Deep-sea hydrothermal vents are populated by dense communities of animals that form symbiotic associations with chemolithoautotrophic bacteria. To date, our understanding of which factors govern the distribution of host/symbiont associations (or holobionts) in nature is limited, although host physiology often is invoked. In general, the role that symbionts play in habitat utilization by vent holobionts has not been thoroughly addressed. Here we present evidence for symbiont-influenced, regional-scale niche partitioning among symbiotic gastropods (genus Alviniconcha) in the Lau Basin. We extensively surveyed Alviniconcha holobionts from four vent fields using quantitative molecular approaches, coupled to characterization of high-temperature and diffuse vent-fluid composition using gastight samplers and in situ electrochemical analyses, respectively.

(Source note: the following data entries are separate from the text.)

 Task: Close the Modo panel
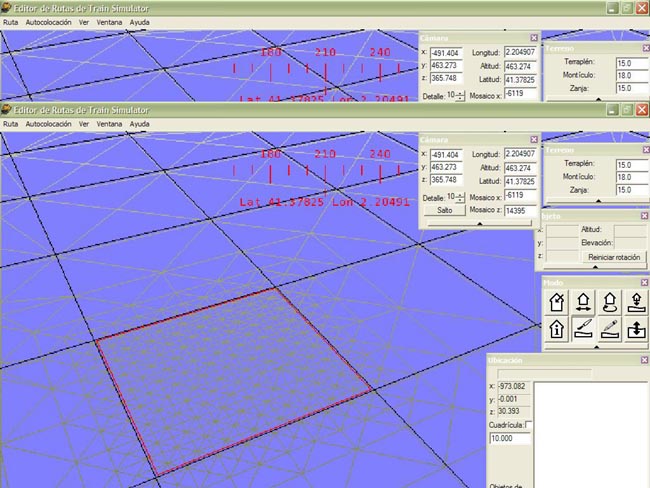(x=644, y=283)
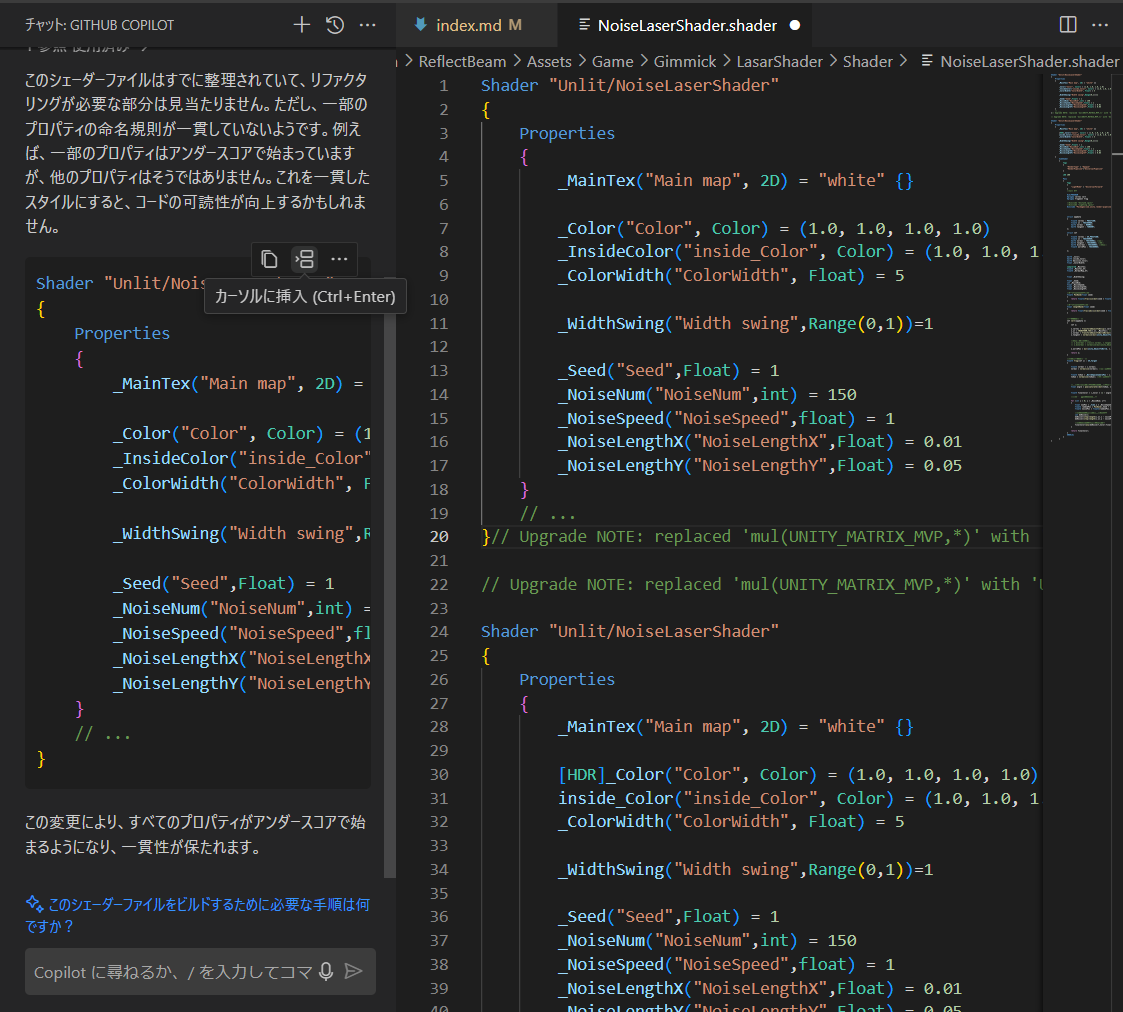The width and height of the screenshot is (1123, 1012).
Task: Switch to the index.md tab
Action: (469, 25)
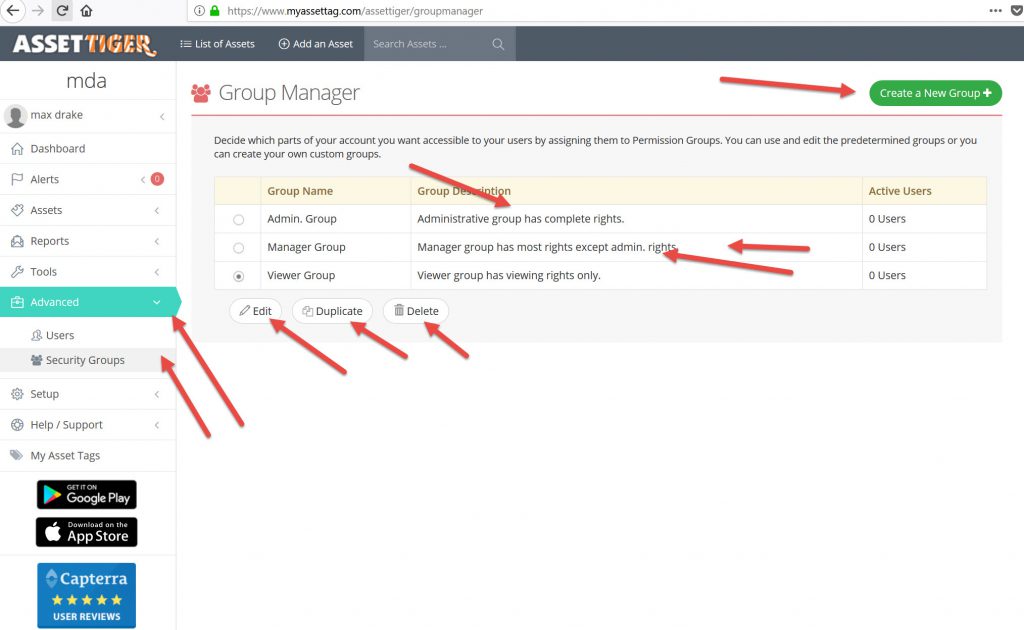1024x630 pixels.
Task: Click the Create a New Group button
Action: point(935,93)
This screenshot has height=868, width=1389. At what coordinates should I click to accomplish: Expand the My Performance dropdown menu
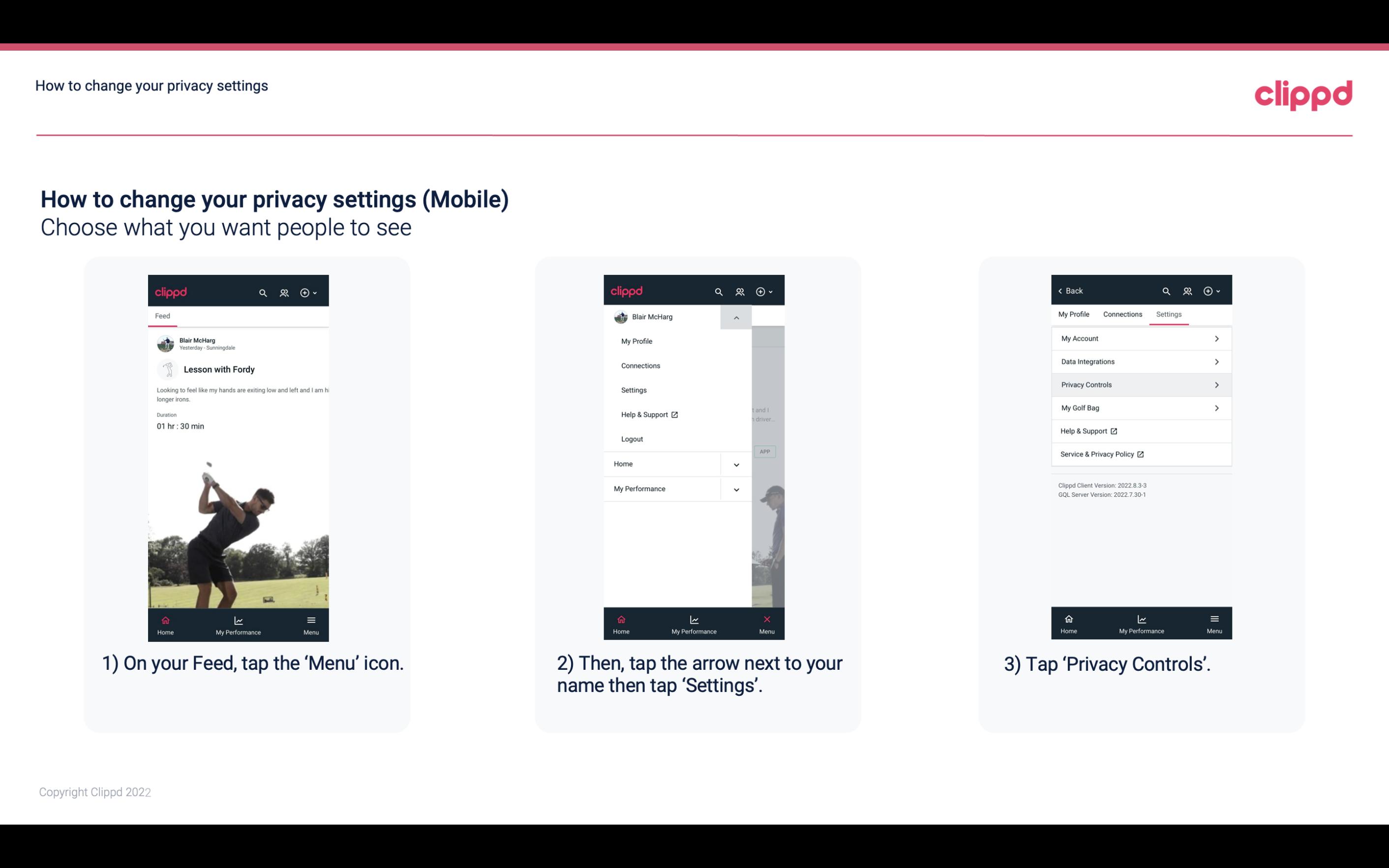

Phylogenetic analyses exposed cryptic host and symbiont diversity, revealing three distinct host types and three different symbiont phylotypes (one ε-proteobacteria and two γ-proteobacteria) that formed specific associations with one another. Strikingly, we observed that holobionts with ε-proteobacterial symbionts were dominant at the northern fields, whereas holobionts with γ-proteobacterial symbionts were dominant in the southern fields. This pattern of distribution corresponds to differences in the vent geochemistry that result from deep subsurface geological and geothermal processes. We posit that the symbionts, likely through differences in chemolithoautotrophic metabolism, influence niche utilization among these holobionts. The data presented here represent evidence linking symbiont type to habitat partitioning among the chemosynthetic symbioses at hydrothermal vents and illustrate the coupling between subsurface geothermal processes and niche availability.